The animals were anaesthetised with an intraperitoneal injection (0.3 mL/100 g of body weight) using a combination of ketamine hydrochloride (5%) and xylazine (2%). The heads of the rats were positioned in a cephalostat during the surgical procedure. A midline skin incision was performed from the nasofrontal area to the external occipital protuberance. The skin and underlying tissues, including the periosteum and the temporalis muscles were reflected laterally to expose the full extent of the calvaria.
Fabrication of scaffold carriers
CellCeram™ (Scaffdex, Finland) was designed in a cylindrical shape with 4-mm diameter of a bioabsorbable 60% hydroxyapatite and 40% ß-tricalciumphosphate composite with a foam-type structure of 83% average porosity, and 200–400 µm of average pore size, with an overall range of 100–800 µm. The dimensions of the scaffolds were designed to match the planned calvarial rat defects in these experiments
Cell preparation for transplantation procedure
We used CellCeram™ (Scaffdex, Finland) as a framework to seed 105 undifferentiated LVPM stem cells and placed on a 35-mm plate (6-well plate; Corning, NY). The cells were supplemented with 2.5 mL of medium used for undifferentiated LVPM stem cells and incubated at 37 °C and 5% CO2 for 24 h prior to transplantation in order to adhere to the scaffold.
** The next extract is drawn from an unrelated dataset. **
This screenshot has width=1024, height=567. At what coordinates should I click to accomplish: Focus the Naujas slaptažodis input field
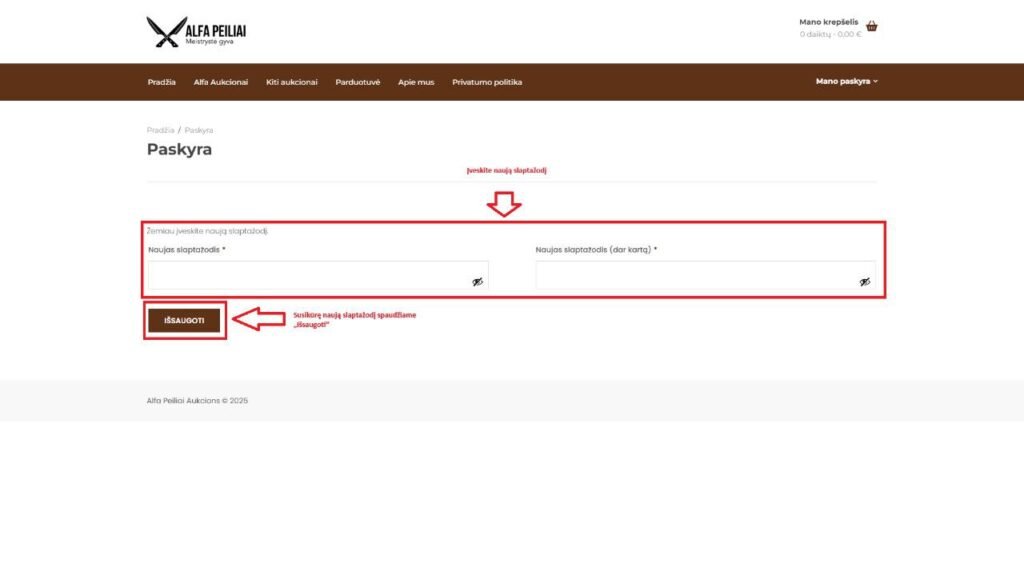[308, 276]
CellCeram™ scaffolds with adherent LVPM stem cells were transferred to the right cranial bone defect, and the cell-bearing CellCeram™ surface was positioned in direct contact with the dura mater.
Creation and repair of calvarial defects
To evaluate the osteogenic potential of the LVPM cells, we performed two symmetric full-thickness cranial defects of 4 mm diameter in size on each parietal region of the animals. The cranial defect was created with a 4 mm diameter trephine drill, and constant irrigation with sterile physiological solution was used to prevent overheating of the bone.
The left sides (LS) of the skulls were arbitrarily selected as the control sides and were reconstructed with CellCeram™ scaffolds (Scaffdex, Finland). By comparison, the right-sided defects (RS) were reconstructed with CellCeram™ scaffolds that were seeded with 105 undifferentiated LVPM stem cells. Scalps were repaired with 4 − 0 nylon sutures (Ethicon, São Paulo, Brazil), and the animals euthanised 30 days after cell transplantation. Calvaria were harvested for analysis at the time of euthanasia.
The calvaria of the animals were obtained for histological assessment following euthanasia at day thirty following surgery. Tissue samples were fixed in 10% formalin solution for 24 hours, decalcified in 5% formic acid for 48 hours, and paraffin-embedded. For the morphological study, 5-µm sections were stained with hematoxylin and eosin, and examined under a conventional light microscope.